Di Jakarta, toko-toko thrifting menawarkan pakaian mulai dari Rp10.000–Rp50.000. Murah bagi pembeli, tapi berat bagi pelaku usaha lokal yang harus menanggung biaya bahan, produksi, dan pajak.

Impor Pakaian Bekas Terus Naik

Data BPS menunjukkan impor pakaian bekas, tekstil jadi, dan gombal mencapai 78,19 juta dolar AS pada Januari–Juli 2025—naik lebih dari 17 persen dari tahun sebelumnya. Mayoritas datang dari China, Vietnam, Bangladesh, Taiwan, dan Singapura.

Melihat lonjakan ini, pemerintah menegaskan larangan impor pakaian bekas balpres. Menteri Keuangan Purbaya Yudhi Sadewa bahkan menyebut pihak yang menolak aturan berarti ikut terlibat dalam praktik ilegal tersebut. pemerintah juga sudah mengantongi daftar importir yang terlibat.

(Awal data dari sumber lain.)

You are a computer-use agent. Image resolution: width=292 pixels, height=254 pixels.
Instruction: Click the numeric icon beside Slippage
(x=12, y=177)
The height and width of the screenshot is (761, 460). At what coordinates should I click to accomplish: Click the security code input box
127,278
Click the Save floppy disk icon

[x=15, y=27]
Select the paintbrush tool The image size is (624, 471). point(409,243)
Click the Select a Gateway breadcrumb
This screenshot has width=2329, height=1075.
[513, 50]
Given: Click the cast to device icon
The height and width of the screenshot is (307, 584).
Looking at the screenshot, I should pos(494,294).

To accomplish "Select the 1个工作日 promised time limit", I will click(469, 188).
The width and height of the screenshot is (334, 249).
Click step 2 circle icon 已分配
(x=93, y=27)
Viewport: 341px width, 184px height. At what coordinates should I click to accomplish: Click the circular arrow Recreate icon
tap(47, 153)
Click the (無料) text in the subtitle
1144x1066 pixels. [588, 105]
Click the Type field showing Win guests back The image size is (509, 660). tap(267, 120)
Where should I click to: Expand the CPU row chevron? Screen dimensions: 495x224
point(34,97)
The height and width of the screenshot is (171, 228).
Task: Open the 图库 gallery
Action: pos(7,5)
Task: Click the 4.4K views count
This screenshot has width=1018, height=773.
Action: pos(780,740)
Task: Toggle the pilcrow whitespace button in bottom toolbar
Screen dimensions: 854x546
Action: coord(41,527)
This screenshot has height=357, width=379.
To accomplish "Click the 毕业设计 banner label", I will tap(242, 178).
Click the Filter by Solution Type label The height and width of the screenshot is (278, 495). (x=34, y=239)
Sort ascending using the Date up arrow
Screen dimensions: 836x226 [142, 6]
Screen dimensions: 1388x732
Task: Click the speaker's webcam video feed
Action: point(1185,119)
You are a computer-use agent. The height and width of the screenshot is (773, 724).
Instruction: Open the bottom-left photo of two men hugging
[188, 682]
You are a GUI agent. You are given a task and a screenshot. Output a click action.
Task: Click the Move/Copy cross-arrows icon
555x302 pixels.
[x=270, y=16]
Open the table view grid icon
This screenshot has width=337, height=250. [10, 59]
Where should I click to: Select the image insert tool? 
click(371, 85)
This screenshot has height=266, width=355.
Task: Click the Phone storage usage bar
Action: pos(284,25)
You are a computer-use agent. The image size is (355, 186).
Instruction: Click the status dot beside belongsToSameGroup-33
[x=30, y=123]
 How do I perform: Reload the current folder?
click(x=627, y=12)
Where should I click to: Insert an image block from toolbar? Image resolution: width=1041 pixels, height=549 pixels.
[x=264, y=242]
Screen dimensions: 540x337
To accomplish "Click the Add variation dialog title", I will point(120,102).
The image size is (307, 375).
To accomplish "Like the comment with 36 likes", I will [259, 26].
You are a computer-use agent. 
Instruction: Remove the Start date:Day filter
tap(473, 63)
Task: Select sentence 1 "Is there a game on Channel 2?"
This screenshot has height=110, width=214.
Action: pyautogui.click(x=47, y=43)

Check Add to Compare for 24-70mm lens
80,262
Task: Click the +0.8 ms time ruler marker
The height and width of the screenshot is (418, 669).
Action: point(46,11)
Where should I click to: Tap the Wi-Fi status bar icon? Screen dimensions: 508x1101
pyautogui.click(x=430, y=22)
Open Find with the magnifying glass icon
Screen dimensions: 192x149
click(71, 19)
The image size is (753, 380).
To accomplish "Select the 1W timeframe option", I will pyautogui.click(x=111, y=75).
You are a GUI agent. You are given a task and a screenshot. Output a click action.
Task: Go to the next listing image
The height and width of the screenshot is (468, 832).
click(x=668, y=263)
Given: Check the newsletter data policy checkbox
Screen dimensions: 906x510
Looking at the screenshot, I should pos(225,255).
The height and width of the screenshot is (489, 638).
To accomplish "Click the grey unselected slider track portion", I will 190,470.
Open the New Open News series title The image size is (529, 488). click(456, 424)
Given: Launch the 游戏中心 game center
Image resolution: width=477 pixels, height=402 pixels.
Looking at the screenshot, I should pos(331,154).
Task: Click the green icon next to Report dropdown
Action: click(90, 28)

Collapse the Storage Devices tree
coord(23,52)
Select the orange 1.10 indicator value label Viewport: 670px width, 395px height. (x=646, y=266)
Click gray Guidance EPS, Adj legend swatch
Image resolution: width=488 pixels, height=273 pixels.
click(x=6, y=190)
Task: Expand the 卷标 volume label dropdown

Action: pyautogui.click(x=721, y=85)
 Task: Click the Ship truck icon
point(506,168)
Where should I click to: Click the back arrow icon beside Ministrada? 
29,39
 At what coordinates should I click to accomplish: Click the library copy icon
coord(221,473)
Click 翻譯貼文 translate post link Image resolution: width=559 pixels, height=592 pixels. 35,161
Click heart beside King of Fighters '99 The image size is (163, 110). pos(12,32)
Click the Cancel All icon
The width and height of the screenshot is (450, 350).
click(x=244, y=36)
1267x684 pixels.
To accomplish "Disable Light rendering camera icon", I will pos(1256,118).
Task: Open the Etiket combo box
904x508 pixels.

E-Commerce Juga Ditekan untuk Bersih dari Barang Ilegal

Menteri Koperasi dan UMKM, Maman Abdurrahman, meminta platform e-commerce menghentikan penjualan pakaian bekas impor. Fokusnya adalah memberi ruang lebih besar bagi produk lokal agar bisa berkembang.

Meski begitu, efek pelarangan ini tidak terasa sama rata bagi semua pelaku usaha.

Pengusaha Besar Lebih Tahan Banting, Pedagang Kecil Jadi Korban

Menurut Wakil Ketua Umum DPP REI, Bambang Ekajaya, pemilik kios besar yang menjual pakaian baru tidak terlalu terganggu. Target pembeli mereka berbeda: kelas menengah ke atas yang mencari kenyamanan dan model terbaru.

Sebaliknya, pedagang kecil dan UMKM konveksi lokal merasakan pukulan paling keras—terutama karena:

1. Harga Pakaian Bekas Terlalu Murah

Produk thrifting dijual super murah, kadang tiga potong hanya Rp100 ribu. Jelas sulit disaingi oleh pelaku UMKM yang harus menanggung biaya produksi.